- [Materials provided]:
====
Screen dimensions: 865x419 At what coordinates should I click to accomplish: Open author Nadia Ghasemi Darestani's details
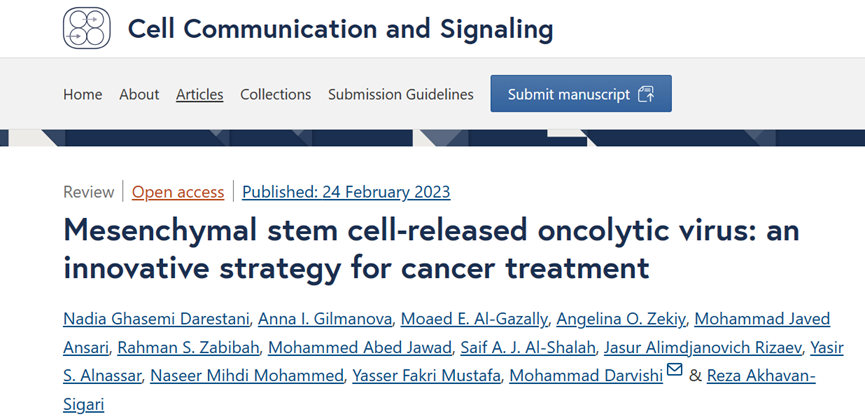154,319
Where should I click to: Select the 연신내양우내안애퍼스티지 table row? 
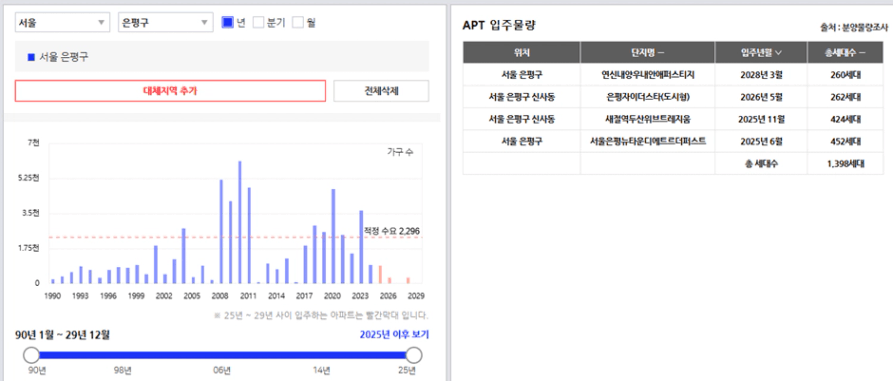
====
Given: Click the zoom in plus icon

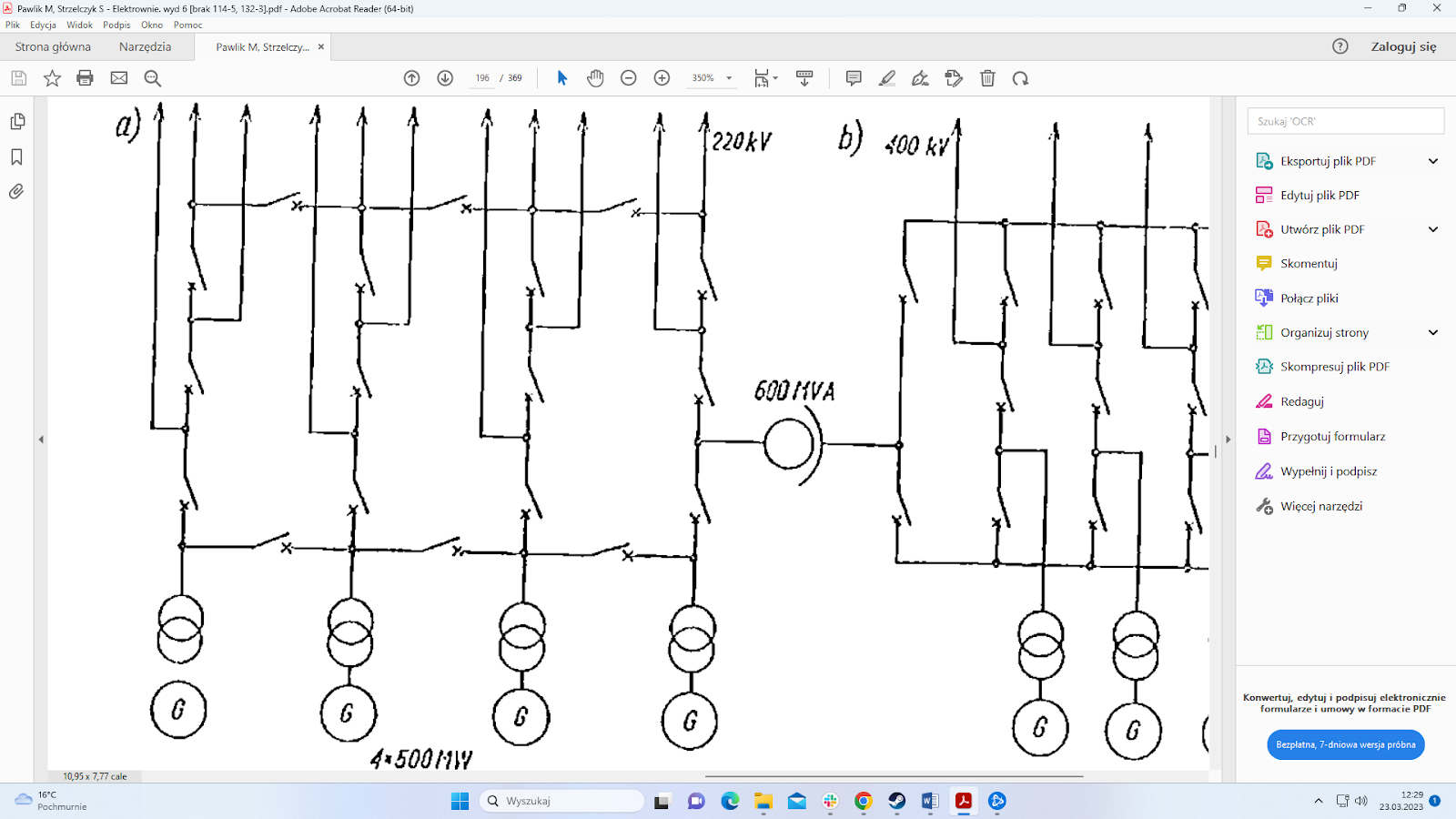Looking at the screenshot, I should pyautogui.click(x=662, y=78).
====
- [Problem statement]: Reproduce the data above exactly, but only from the line containing "Screen dimensions: 865x419" through the line containing "Where should I"; skip the pictures.

- [Written solution]:
Screen dimensions: 865x419 At what coordinates should I click to accomplish: Open author Nadia Ghasemi Darestani's details
154,319
Where should I click to: Select the 연신내양우내안애퍼스티지 table row? 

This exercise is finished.